++++ Source data

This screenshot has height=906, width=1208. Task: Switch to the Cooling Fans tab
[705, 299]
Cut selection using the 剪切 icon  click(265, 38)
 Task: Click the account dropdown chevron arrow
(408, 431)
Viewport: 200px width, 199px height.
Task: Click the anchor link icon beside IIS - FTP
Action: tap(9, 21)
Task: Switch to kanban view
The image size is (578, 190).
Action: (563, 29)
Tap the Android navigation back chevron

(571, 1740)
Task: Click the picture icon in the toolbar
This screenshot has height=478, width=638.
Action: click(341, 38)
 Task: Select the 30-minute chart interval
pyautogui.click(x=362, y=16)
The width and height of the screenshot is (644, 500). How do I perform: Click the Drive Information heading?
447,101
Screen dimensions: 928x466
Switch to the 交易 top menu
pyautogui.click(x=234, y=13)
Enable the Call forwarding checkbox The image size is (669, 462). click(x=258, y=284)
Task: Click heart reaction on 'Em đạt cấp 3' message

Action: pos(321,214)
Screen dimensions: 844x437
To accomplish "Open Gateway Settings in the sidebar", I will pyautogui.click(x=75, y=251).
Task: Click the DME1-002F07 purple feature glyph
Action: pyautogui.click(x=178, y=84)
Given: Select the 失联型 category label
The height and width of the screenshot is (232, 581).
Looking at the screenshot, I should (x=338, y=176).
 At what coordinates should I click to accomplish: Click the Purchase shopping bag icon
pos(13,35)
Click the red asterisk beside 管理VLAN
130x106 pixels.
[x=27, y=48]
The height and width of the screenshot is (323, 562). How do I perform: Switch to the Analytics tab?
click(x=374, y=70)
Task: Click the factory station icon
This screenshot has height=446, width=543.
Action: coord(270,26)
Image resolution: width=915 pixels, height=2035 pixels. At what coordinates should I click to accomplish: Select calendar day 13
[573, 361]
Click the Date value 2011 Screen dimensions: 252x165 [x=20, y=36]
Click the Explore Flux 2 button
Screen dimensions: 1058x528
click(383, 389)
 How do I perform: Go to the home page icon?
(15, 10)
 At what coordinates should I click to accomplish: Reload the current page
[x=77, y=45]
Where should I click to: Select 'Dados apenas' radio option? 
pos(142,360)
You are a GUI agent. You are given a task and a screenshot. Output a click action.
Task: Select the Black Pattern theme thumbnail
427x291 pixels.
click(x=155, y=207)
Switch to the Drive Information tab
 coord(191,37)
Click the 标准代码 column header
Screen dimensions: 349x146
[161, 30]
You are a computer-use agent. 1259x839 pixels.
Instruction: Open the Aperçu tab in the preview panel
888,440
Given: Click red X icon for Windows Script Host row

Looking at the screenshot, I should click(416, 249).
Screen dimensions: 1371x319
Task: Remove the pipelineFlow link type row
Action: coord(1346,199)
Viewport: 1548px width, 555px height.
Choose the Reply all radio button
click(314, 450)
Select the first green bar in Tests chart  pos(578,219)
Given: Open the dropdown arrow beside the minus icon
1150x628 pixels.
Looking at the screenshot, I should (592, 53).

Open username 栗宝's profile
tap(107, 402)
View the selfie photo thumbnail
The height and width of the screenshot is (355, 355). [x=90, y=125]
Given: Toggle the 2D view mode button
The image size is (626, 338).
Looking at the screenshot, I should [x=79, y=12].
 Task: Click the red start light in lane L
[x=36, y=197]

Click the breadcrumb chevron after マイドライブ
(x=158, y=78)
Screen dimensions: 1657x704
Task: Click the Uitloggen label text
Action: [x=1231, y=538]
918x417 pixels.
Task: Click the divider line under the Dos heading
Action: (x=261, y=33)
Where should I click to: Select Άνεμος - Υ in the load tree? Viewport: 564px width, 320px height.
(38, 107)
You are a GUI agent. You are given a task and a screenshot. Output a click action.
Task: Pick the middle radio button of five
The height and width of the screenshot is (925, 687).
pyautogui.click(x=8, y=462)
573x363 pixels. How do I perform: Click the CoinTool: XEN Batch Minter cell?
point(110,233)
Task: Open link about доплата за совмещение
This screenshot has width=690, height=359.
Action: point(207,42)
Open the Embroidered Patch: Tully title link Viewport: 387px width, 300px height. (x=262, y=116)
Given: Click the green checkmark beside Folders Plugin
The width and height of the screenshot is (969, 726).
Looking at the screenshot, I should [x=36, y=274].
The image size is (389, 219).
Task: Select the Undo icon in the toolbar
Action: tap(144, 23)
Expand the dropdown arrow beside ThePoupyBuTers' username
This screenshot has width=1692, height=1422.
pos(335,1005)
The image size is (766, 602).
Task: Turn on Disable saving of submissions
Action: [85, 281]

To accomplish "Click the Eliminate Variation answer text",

++++++++

Return exactly what appears above, from the first line of the entries to the line with "Given: Select the 失联型 category label", inclusive.

This screenshot has height=906, width=1208. Task: Switch to the Cooling Fans tab
[705, 299]
Cut selection using the 剪切 icon  click(265, 38)
 Task: Click the account dropdown chevron arrow
(408, 431)
Viewport: 200px width, 199px height.
Task: Click the anchor link icon beside IIS - FTP
Action: tap(9, 21)
Task: Switch to kanban view
The image size is (578, 190).
Action: (563, 29)
Tap the Android navigation back chevron

(571, 1740)
Task: Click the picture icon in the toolbar
This screenshot has height=478, width=638.
Action: click(341, 38)
 Task: Select the 30-minute chart interval
pyautogui.click(x=362, y=16)
The width and height of the screenshot is (644, 500). How do I perform: Click the Drive Information heading?
447,101
Screen dimensions: 928x466
Switch to the 交易 top menu
pyautogui.click(x=234, y=13)
Enable the Call forwarding checkbox The image size is (669, 462). click(x=258, y=284)
Task: Click heart reaction on 'Em đạt cấp 3' message

Action: pos(321,214)
Screen dimensions: 844x437
To accomplish "Open Gateway Settings in the sidebar", I will pyautogui.click(x=75, y=251).
Task: Click the DME1-002F07 purple feature glyph
Action: pyautogui.click(x=178, y=84)
Given: Select the 失联型 category label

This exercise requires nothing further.